On roads, bridges, and highways across the country, potholes and other inversions are all-too-familiar sight. Proposals abound for tackling America’s infrastructure repairs, but few address the role of road salt in destroying roads.

Around $5 billion in road corrosion each year can be attributed to salt-centric deicing strategies, due to the mineral’s tendency to eat into asphalt. Road salt also makes vehicles rust more rapidly, with yearly degradation costing $3 billion a year, according to AAA. Taking these figures at face value, the upfront cost of road salt comprises a small percentage of the total yearly toll. Considering that around 20 million tons of salt are applied to American roads each year at $60 a ton, procurement costs account for less than 15 percent of total yearly salt costs.

Despite the clear costs to health, safety, and ecosystem, state and local policymakers are reluctant to ditch the low upfront costs. Road salt’s low prices have a lot to do with supply fundamentals; most of the time, there’s lots of the stuff to go around. But the price is also low due to flawed government policies that subsidize road salt’s production and transportation.

Industrial tax credits, for instance, pad the operations of leading suppliers Morton and Cargill. Detroit Salt Company was able to circumvent Detroit’s anti-blight programs by misleadingly claiming that purchased property would be used as greenspace. Expensive federal ice-breaking efforts in the Great Lakes (relative to other regions) disproportionately benefit salt mining operations, which are heavily concentrated in Michigan and Ohio. These various forms of assistance likely amount to tens of billions of dollars.

Stop Reducing Incentives to Innovate Away from Salt

Due to subsidies, incomplete cost accounting, and low underlying prices, policymakers have few cost-effective alternatives to road salt. Municipalities have tried strange replacements, such as cheese brine and molasses, in deicing roads with fewer consequences. But these substitutes cost hundreds of dollars a ton (compared to $60 per ton for salt) and carry unintended consequences of their own.

Even if exotic stand-ins like cheese brine aren’t par for the course, road salt’s high indirect costs should be factored into decision-making. Lowell, Massachusetts, for instance, was able to reduce its road salt by 30 percent over three years by implementing electronic spreader controls in lieu of regular snow plow operations. Municipalities will never have enough of an incentive to implement these measures, however, if government cronyism continues unabated.

State officials should take a good, long look at their subsidization of leading salt miners, as well as regulatory favoritism. Additionally, the U.S. Department of Agriculture can reform their grant programs to discourage the acquisition of conventional snow plow fleet.

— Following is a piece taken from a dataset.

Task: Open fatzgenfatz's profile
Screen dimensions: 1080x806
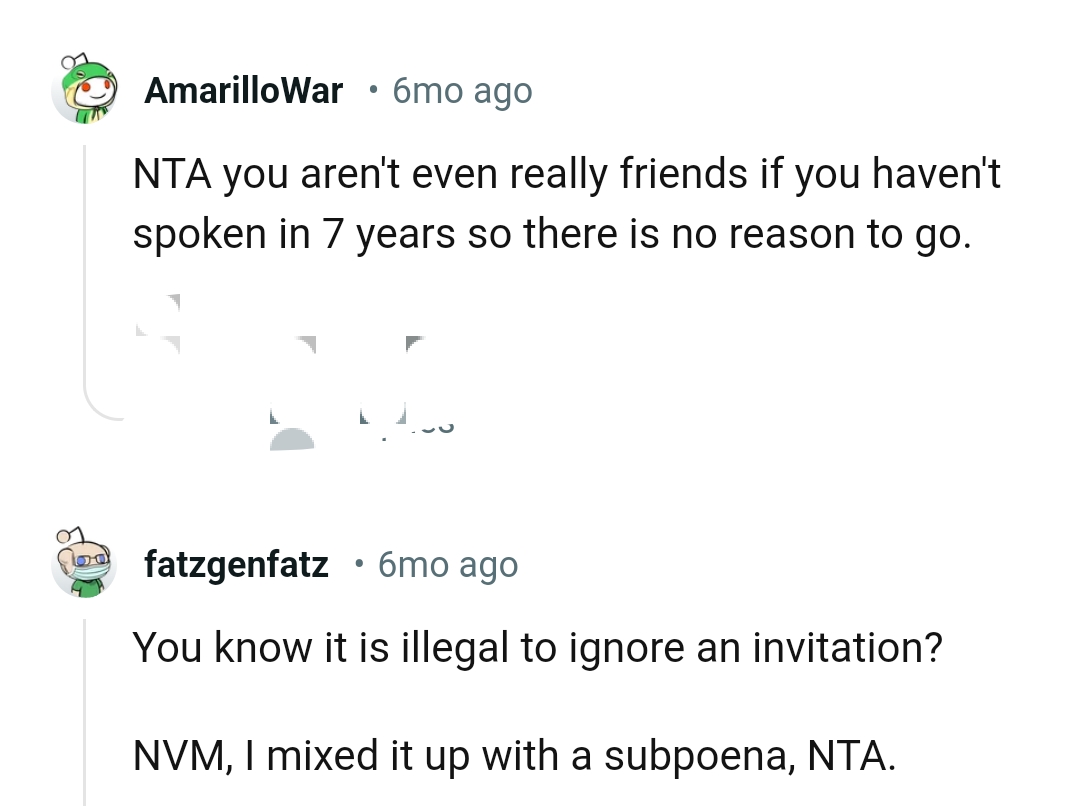Action: click(236, 564)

Such a large effort would entail coordination between multiple levels of government, and displease the leaders of a multi-billion-dollar industry. But infrastructure reform cannot be complete without changing the deicing practices of state and local governments. With a better thought-out process and a touch of creative planning, policymakers can provide more than a fleeting solution to wintery conditions.